Results: We found no statistically significant increase in complications in obese (BMI ≥30) individuals relative to healthy (BMI <30) patients. The obese experienced approximately 100 cc more EBL (P = 0.0111). Patients experienced more complications if they had a Charlson comorbidity score ≥3 (P = 0.0065), an American Association of Anesthesiologists score ≥3 (P = 0.0042), or a history of diabetes mellitus (P = 0.0196). There was no association between RENAL nephrometry score and complication. However, patients with a score ≥8 experienced higher WIT (P = 0.0022), a greater decline in estimated glomerular filtration rate postoperatively (P = 0.0488), and an increased risk of developing chronic kidney disease ≥3 (P = 0.0065).
Conclusions: Obese patients undergoing LPN are not at significantly increased risk of complication relative to nonobese patients. Comorbidity status and RENAL nephrometry score, independent of BMI, should be the main considerations of a patient's suitability for LPN.

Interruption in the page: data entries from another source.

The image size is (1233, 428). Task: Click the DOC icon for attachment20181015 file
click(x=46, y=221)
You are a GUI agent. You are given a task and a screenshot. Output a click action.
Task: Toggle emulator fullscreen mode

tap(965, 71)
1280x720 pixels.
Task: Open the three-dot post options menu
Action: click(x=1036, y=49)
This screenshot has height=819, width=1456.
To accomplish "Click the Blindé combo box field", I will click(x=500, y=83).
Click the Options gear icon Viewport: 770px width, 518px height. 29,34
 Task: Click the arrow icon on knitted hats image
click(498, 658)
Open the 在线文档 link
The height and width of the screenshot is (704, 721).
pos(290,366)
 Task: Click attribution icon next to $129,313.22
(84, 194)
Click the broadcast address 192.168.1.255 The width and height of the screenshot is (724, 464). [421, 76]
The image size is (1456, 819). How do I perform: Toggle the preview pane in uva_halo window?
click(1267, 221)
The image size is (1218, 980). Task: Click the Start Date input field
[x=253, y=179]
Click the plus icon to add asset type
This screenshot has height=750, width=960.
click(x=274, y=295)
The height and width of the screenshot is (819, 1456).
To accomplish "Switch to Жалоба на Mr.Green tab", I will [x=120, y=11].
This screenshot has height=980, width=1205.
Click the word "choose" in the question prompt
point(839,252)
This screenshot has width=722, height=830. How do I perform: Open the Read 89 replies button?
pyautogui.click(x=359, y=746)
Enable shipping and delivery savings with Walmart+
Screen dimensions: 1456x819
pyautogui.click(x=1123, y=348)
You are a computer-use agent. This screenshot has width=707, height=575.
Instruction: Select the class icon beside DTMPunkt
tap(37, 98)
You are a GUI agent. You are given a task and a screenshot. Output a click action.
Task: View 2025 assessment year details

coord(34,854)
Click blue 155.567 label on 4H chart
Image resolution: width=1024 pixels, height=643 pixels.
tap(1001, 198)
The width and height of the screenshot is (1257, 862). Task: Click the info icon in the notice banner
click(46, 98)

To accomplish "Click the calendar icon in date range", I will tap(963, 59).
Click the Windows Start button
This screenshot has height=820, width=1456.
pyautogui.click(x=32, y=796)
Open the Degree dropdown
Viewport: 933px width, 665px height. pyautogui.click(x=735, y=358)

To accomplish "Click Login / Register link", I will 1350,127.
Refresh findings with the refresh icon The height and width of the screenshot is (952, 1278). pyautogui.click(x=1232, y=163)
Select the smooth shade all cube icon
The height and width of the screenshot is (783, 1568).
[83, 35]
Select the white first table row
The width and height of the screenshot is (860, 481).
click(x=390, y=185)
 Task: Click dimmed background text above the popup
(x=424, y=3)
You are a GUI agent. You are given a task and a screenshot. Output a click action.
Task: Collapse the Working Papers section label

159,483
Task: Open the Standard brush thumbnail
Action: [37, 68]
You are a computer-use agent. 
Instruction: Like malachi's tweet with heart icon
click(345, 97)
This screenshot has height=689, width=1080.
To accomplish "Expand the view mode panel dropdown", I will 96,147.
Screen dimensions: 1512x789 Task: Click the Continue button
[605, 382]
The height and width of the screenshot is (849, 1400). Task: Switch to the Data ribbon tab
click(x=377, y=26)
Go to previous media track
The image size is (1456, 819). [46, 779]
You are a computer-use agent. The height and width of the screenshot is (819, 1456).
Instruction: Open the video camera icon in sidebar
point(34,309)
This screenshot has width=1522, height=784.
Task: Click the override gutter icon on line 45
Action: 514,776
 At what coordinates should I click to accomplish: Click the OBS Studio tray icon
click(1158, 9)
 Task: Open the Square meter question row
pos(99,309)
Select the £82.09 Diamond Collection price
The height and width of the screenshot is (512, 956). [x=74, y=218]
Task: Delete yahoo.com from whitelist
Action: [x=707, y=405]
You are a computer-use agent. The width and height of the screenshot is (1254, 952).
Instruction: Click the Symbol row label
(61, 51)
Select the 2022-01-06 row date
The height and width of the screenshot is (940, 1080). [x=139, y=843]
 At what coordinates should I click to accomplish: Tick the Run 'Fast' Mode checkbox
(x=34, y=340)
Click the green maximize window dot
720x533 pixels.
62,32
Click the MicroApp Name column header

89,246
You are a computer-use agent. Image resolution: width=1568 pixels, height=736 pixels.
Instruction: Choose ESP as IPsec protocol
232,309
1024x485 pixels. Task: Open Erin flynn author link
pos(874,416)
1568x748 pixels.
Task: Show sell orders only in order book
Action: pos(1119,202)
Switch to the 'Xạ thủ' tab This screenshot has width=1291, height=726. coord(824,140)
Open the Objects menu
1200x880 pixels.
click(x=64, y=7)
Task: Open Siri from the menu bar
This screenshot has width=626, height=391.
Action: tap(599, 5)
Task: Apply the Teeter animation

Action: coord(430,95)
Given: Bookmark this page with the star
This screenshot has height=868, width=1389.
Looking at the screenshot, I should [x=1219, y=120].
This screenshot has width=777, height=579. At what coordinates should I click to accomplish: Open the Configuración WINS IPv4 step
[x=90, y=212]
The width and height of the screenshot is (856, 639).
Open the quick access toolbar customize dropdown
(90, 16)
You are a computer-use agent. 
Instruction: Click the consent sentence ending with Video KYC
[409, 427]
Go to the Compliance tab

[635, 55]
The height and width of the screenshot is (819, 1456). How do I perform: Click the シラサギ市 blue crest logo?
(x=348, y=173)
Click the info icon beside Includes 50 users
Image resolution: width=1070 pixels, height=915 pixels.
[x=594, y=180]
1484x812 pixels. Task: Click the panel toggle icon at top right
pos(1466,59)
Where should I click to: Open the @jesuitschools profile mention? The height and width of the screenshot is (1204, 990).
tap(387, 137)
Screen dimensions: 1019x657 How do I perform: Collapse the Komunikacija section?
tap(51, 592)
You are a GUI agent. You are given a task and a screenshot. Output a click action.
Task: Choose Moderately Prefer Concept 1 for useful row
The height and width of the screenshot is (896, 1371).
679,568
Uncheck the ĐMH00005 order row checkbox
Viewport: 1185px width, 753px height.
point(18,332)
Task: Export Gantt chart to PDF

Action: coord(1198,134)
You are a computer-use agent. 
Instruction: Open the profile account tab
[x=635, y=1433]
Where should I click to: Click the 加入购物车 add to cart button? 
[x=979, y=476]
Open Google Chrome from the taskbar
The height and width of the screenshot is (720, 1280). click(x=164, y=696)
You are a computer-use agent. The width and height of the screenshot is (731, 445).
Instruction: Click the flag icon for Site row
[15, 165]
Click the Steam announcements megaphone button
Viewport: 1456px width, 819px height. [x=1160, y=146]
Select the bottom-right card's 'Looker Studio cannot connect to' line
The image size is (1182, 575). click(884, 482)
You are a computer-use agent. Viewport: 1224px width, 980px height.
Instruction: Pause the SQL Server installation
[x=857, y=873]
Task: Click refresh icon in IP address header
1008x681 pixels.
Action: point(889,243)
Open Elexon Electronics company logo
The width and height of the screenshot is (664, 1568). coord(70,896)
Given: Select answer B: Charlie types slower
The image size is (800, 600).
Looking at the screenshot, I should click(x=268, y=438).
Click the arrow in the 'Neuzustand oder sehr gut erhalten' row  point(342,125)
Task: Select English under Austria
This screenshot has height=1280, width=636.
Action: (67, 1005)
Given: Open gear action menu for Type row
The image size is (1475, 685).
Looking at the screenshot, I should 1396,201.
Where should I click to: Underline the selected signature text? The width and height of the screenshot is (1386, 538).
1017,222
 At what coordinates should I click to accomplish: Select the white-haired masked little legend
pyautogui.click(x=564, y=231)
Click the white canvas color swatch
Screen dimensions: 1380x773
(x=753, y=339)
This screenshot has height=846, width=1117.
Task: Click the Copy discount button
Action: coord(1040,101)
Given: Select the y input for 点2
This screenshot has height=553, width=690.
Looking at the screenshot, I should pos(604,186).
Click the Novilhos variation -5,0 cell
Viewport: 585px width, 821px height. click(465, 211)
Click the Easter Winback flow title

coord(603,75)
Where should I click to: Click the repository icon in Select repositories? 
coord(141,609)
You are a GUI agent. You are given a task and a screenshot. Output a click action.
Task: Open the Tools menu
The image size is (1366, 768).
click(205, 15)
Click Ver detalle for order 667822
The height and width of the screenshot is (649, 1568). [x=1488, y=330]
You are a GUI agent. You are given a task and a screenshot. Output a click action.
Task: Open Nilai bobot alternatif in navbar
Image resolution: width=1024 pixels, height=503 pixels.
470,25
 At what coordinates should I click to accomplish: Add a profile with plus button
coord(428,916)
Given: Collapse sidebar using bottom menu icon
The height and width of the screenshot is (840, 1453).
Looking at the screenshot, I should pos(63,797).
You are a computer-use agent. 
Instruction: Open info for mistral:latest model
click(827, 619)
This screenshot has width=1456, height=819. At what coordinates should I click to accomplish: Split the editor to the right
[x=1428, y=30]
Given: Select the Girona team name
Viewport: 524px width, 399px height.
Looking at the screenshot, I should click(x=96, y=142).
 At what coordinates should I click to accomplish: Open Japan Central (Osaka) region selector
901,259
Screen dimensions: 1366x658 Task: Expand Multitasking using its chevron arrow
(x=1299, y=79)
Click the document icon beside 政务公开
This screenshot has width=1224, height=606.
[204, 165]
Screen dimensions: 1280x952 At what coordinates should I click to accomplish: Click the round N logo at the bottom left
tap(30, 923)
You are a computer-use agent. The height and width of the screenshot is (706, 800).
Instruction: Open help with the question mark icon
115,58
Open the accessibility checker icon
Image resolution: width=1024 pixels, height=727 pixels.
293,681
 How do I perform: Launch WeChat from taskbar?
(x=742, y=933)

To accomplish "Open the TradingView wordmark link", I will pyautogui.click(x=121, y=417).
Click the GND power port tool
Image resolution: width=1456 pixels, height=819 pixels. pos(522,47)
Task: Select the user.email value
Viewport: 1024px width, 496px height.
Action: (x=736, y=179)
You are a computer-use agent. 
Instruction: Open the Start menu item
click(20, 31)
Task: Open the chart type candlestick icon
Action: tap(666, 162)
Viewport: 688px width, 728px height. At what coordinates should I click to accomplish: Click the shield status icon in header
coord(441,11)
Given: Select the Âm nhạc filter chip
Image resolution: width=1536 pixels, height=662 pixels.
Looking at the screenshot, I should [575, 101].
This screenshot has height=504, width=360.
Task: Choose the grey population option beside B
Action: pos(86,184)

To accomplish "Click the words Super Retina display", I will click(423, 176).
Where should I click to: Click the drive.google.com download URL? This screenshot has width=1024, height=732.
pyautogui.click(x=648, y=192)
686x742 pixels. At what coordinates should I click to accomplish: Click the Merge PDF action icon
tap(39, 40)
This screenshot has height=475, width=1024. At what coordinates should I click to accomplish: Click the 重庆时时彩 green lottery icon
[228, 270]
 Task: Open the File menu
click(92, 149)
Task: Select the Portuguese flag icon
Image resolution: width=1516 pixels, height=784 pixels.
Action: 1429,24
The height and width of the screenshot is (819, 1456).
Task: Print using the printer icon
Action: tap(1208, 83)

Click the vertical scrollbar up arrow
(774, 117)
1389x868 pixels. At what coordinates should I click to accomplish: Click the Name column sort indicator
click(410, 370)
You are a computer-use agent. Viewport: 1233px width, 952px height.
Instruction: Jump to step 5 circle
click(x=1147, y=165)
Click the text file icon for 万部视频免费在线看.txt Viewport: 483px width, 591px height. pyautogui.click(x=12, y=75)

Keywords: Laparoscopy, obesity, partial nephrectomy
|How to cite this article:|
Wiens EJ, Pruthi DK, Chhibba R, McGregor TB. Feasibility of laparoscopic partial nephrectomy in the obese patient and assessment of predictors of perioperative outcomes. Urol Ann 2017;9:27-31
|How to cite this URL:|
Wiens EJ, Pruthi DK, Chhibba R, McGregor TB. Feasibility of laparoscopic partial nephrectomy in the obese patient and assessment of predictors of perioperative outcomes. Urol Ann [serial online] 2017 [cited 2020 Jan 18];9:27-31. Available from: http://www.urologyannals.com/text.asp?2017/9/1/27/198888
| Introduction|| |
Obesity has become increasingly prevalent in our society. Not only has this resulted in increased health-related morbidity but also it has made treatment in these patients more challenging, particularly when dealing with minimally invasive surgery.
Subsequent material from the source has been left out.